Hal itu diungkapkan oleh Calon Walikota Bandung Oded M. Danial di Kantor DPD PKS Kota Bandung, Jumat (20/4).

Kita sudah mahfum khusus untuk pedagang retail dalam skala UMKM, mereka rata-rata stabil dan tidak banyak terpengaruh perubahan ekonomi global. Cuma permasalahannya tidak mudah untuk meningkatkan skala usaha mereka,” katanya.

Menurut Mang Oded,  mengingat pentingya pengembangan sektor tersebut kedepan perhatian pemerintah terhadap para pedagang kecil perlu ditingkatkan. “Terutama dalam melakukan pendampingan, penyuluhan dan pemberian kemudahan akses modal,”ujarnya.
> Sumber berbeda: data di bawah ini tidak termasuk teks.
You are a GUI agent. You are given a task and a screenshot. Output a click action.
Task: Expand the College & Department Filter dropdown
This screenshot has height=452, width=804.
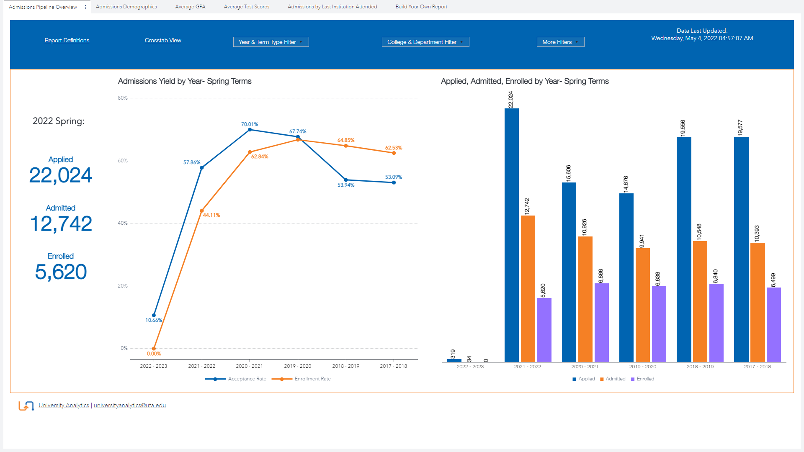[x=425, y=42]
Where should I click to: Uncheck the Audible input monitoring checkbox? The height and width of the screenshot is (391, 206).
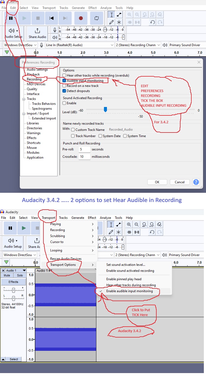[x=64, y=81]
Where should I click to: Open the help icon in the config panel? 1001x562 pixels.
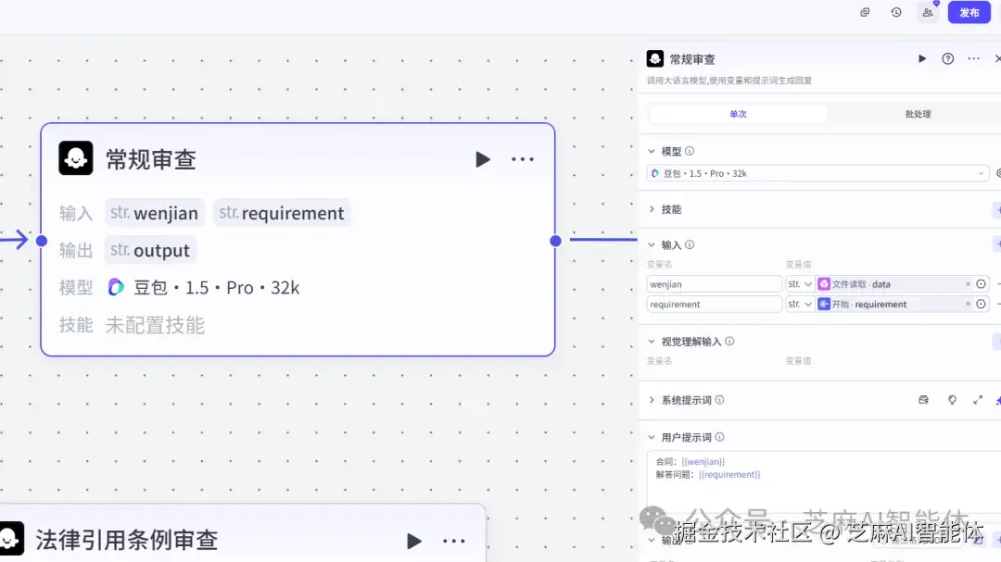947,57
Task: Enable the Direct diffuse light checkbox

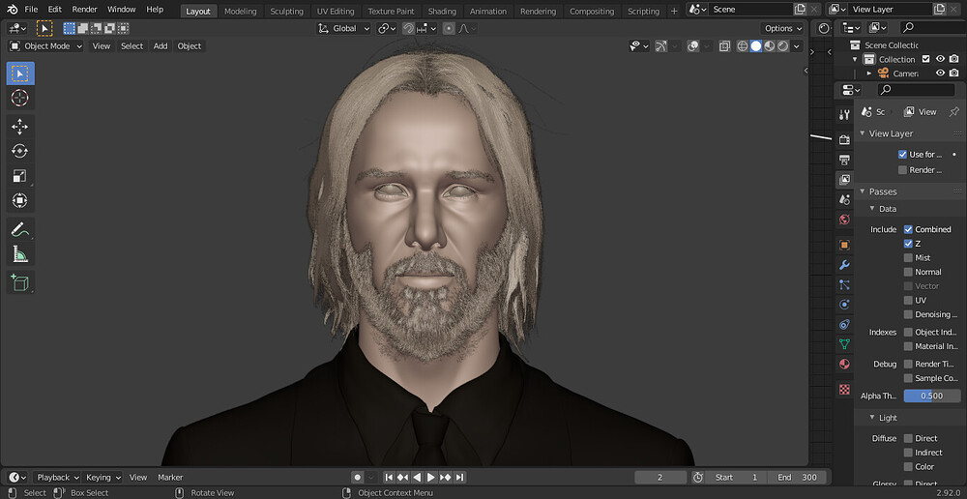Action: (908, 438)
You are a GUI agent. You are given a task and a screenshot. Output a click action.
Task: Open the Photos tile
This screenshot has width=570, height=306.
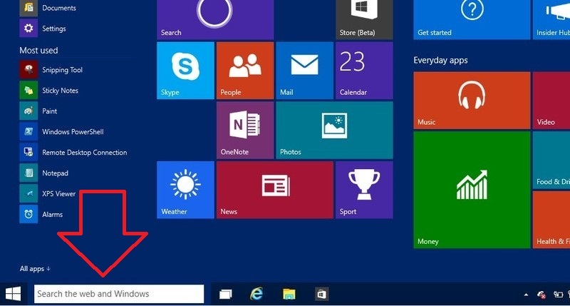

Diakui Mang Oded hingga kini aparat Dinas Perdagangan belum optimal dalam melakukan pendampingan dan penyuluhan, pasalnya jumlah aparat Dinas Perdagangan masih sangat terbatas.

Jumlah pedagang sangat banyak sementara petugas Dinas Perdagangan jumlahnya sedikit,” katanya.

Wakil Walikota yang sedang cuti kampanye tersebut akan memperbanyak aparat Pemkot yang bertugas memberikan pendampingan dan penyuluhan kepada para pedagang. “Kalau di Dinas Pertanian ada Petugas Penyuluh Lapangan (PPL) Pertanian, nah kenapa tidak kita siapkan petugas penyuluh lapangan untuk melakukan pendampingan dan penyuluhan kepada para pedagang,” cetusnya.

Untuk memberi kemudahan akses modal, Mang Oded akan mengoptimalkan fungsi Bank Perkreditan Rakyat (BPR) Kota Bandung. Pihaknya akan memperbanyak gerai pelayanan dan petugas lapangannya yang bisa membantu para pedagang kecil mengakses pinjaman dari Bank milik Pemkot tersebut.

Jangan kalah sama rentenir. Setiap hari mereka mendatangi para pedagang kecil di pasar-pasar dan pemukiman warga untuk mengetahui kebutuhan permodalan warga dan membantu menyelesaikan administrasi dengan BPR,” demikian Mang Oded.